3–5 per story. Fewer than 3 usually means the story is underspecified. More than 7 usually means the story should be split into two. The most commonly forgotten criteria are negative paths (what happens when it fails) and edge cases (empty state, permission denied, timeout).

What's the difference between acceptance criteria and definition of done?

Acceptance criteria are specific to a single user story — they define what that story must do to be accepted. Definition of done (DoD) is a team-level standard that applies to all stories — it typically includes code review, passing tests, documentation, and deployment to staging. A story passes acceptance criteria when the feature behaves correctly; it's done when it also meets the DoD.

How do you write acceptance criteria for non-functional requirements?

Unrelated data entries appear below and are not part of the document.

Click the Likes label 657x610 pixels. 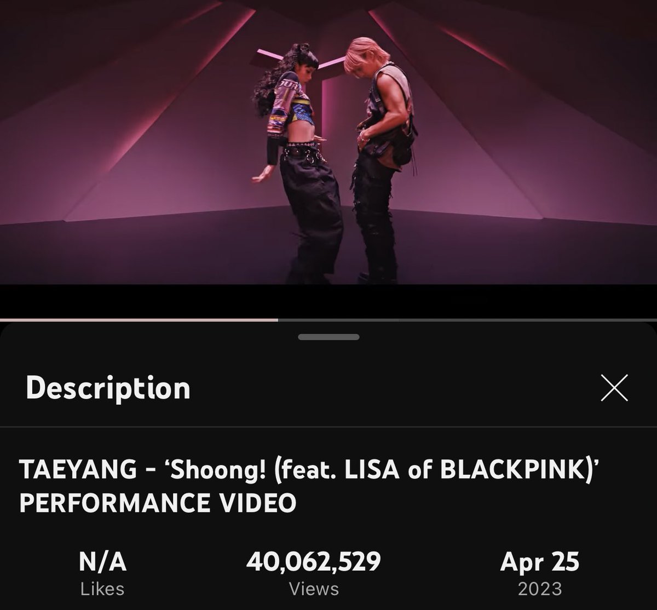pos(102,589)
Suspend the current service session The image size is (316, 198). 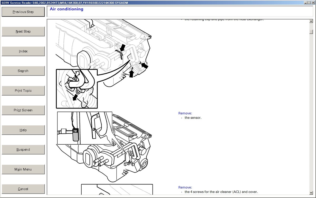click(23, 149)
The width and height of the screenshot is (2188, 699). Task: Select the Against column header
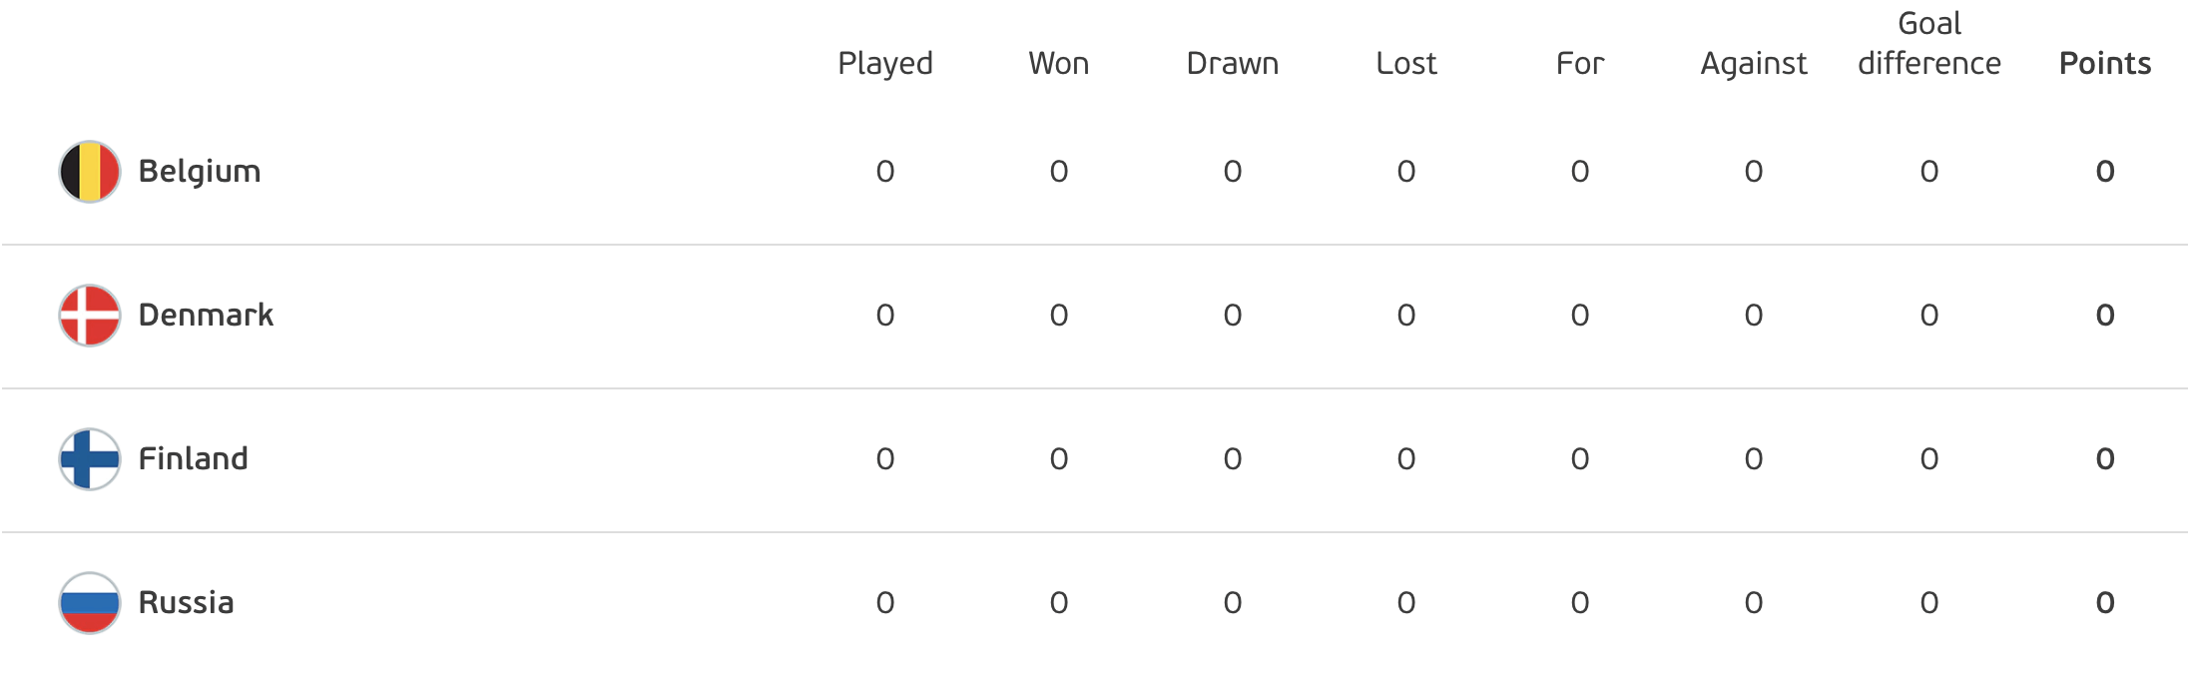coord(1754,64)
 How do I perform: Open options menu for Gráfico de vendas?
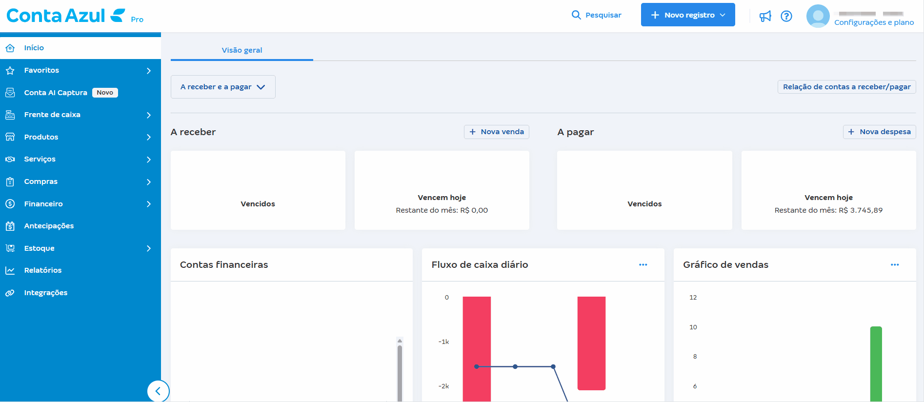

Use the same Given/When/Then format with measurable thresholds: 'Given 1,000 concurrent users, When they all make a search request simultaneously, Then 95% of responses return within 2 seconds.' For availability: 'Given the service is in production, When measured over any 30-day period, Then uptime is ≥99.5%.' Measurability is the key — avoid vague non-functional criteria like 'the system should be fast.'

Can AI write acceptance criteria?

Yes. AI tools like Scriptonia generate acceptance criteria from user stories automatically. AI is particularly good at generating negative path criteria (error states, permission failures, edge cases) that PMs often forget. Always review AI-generated criteria against your QA process — some may be too generic for your specific system's error handling.